Hi. I'm not a regular reader, in part because whenever I do read your column, it's something like this one:
http://www.villagevoice.com/people/0609,bussel,72321,24.html

All you accomplished in this column was to reiterate that many other people who write brainless articles about dating are just as willing to embrace traditional sex stereotypes as you are. Here's the thing. If you want to embrace traditional sex stereotypes, fine. I disagree, and frankly, so do a heck of a lot of readers of the Village Voice who are too annoyed to bother to write to you. But really, if you're going to embrace sex stereotypes, please don't call yourself a "feminist." That's just insulting to feminists everywhere.

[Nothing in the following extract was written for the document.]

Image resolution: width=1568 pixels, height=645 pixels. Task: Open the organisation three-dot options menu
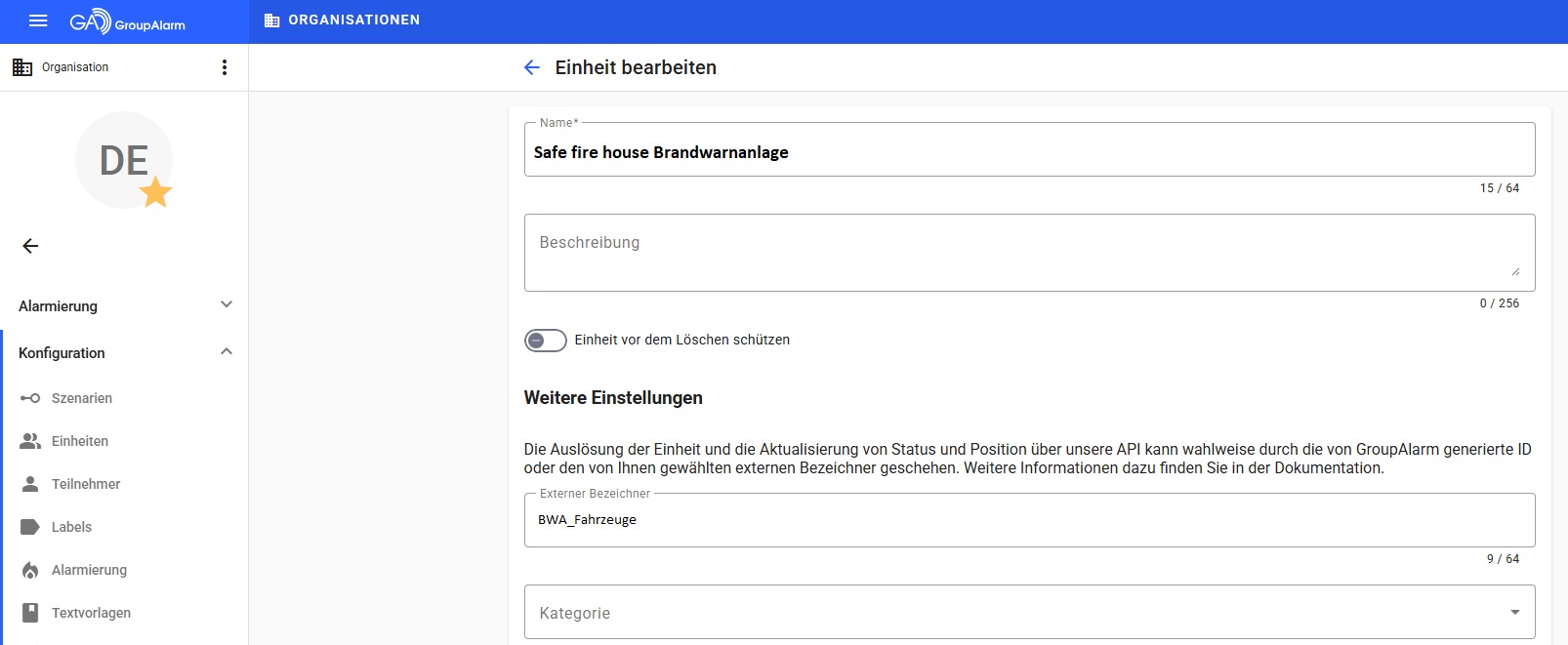[225, 67]
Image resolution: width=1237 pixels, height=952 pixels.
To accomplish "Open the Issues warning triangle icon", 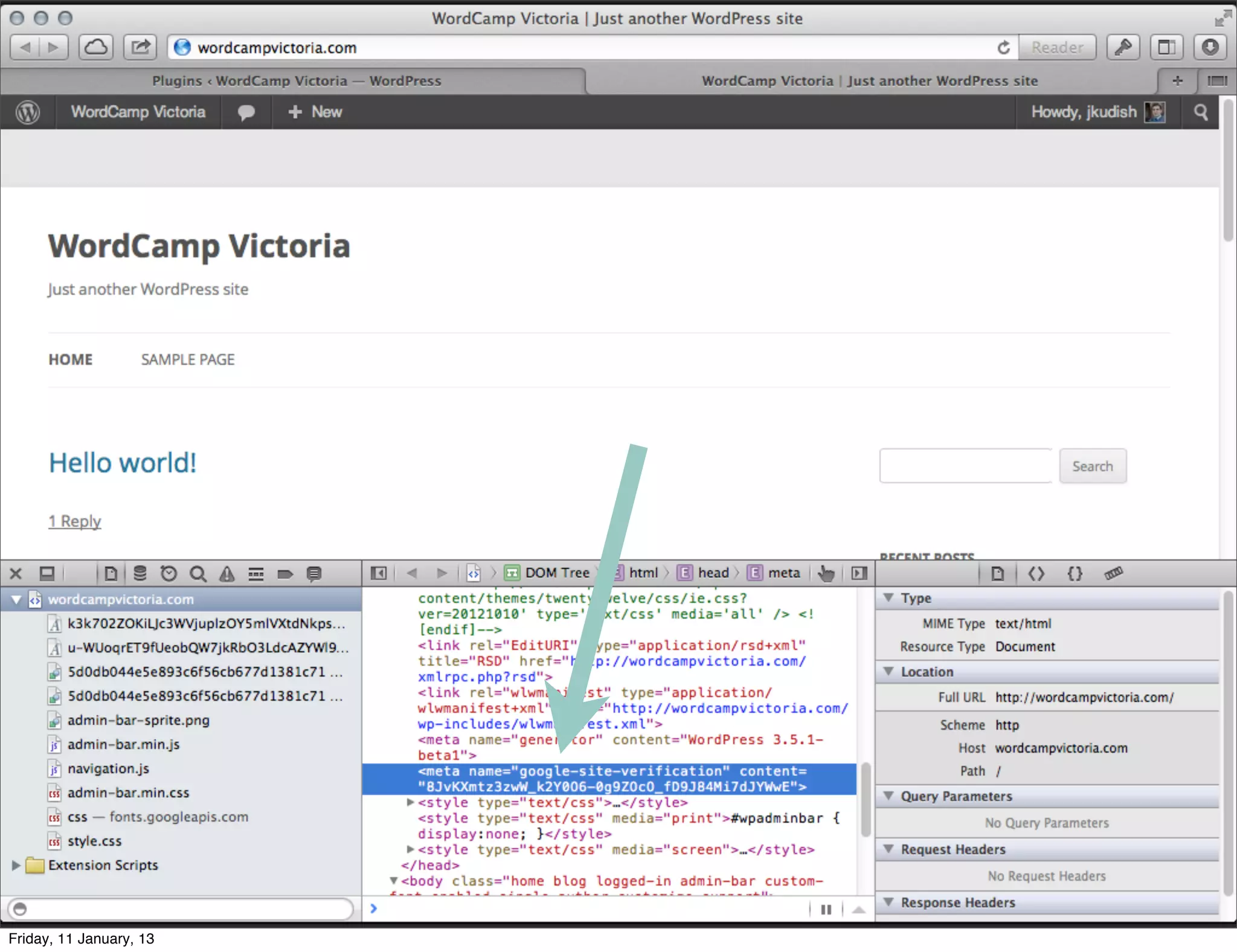I will click(227, 573).
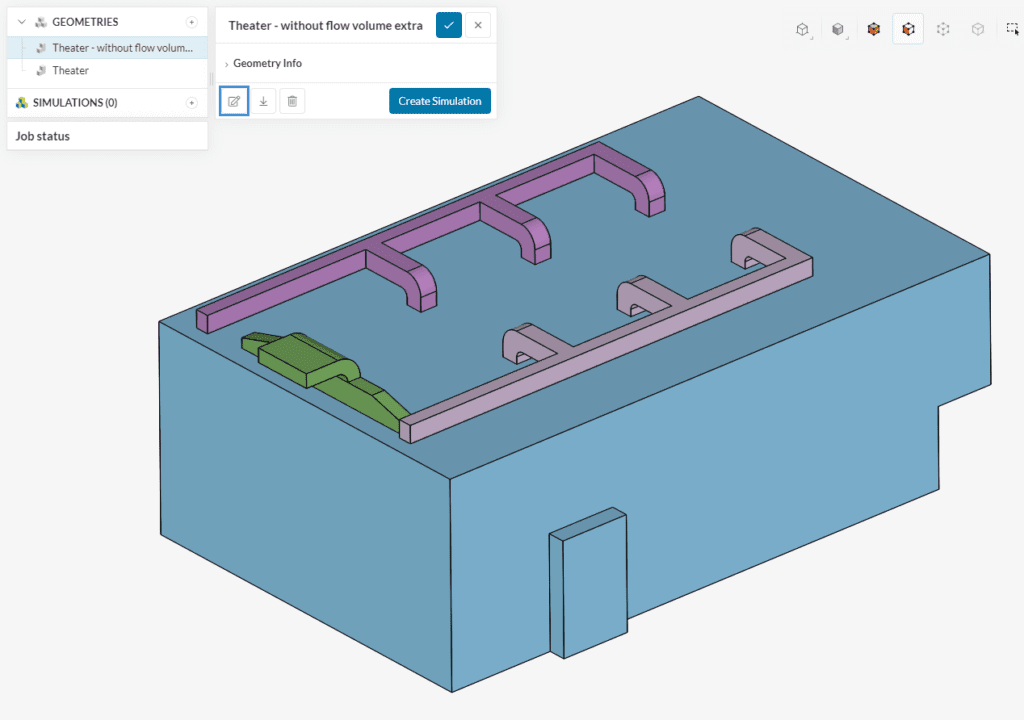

I think your piece reflects an unwillingness to consider the plain consequences of what social conventions you choose to embrace, as opposed to question. You seem to see some of those consequences, but you just don't want to focus on them. E.g.:

If a guy simply pays without making a big deal out of it, I'm impressed. It shows generosity and a bit of macho protectiveness that even my feminist leanings don't want to quench. I realize it sounds contradictory to demand equality but still want men to pay, but I'm not advocating being a dinner whore.

It doesn't just "sound" contradictory. It _IS_ contradictory. And the obvious contradiction has nothing to do with prostitution. Expecting men to pay because they are men is part of a whole cluster of social conventions that, taken collectively, are extremely destructive of equality in ways I'm sure even you can see. This kind of convention is part of what makes men think that a huge part of their desirability is their wallets, whereas for women (these conventions assert that) a huge part of their desirability is their physical attractiveness and thinness. People arrange their lives accordingly: I'm sure you can see that men around you arrange their ambitions so as to focus on earning more money -- to a much greater degree than women do -- because of conventions like this one. This may not be as bad as anorexia, but it's a similarly obvious submission to oppressive social conventions about what each gender's attractiveness consists in. And don't even pretend you are offering any serious argument that "macho protectiveness" -- which is apparently bound up in your mind with having a penis -- is some kind of non-oppressive, gender-neutral idea. That idea that men are supposed to be protective and powerful completely distorts the self-images and choices of both men and women. This is the kind of oppressive convention that makes it so hard for all of us of both sexes to live free. Individually, sure, we can behave in ways that don't follow any given convention -- but until columnists like you stop repeating and justifying these conventions, we'll always be "exceptions," and most people will just unquestioningly follow whatever the conventions say, out of fear of social rejection and a desire to be accepted.

You are obviously so caught up in the stupid assumptions of your genre (i.e. women who unthinkingly embrace various gender stereotypes) that you can't see how blatantly anti-feminist it is to blithely write as if we all live an amoral universe where no repressive social conventions impact anybody's life choices or options or ability to make themselves what they want to be.

I don't ask that you write actual feminist columns pointing out the patriarchal bullshit that surrounds issues like "who pays." That would be nice, but all I ask is that you honestly confront the degree to which you are choosing to build up and embrace sex stereotypes rather than tear them down. Think clearly about it and then tell us what you really think. Either stop treating this kind of oppression as trivial or stop referring to yourself as feminist. It confuses people. Also, it makes it impossible to take you seriously.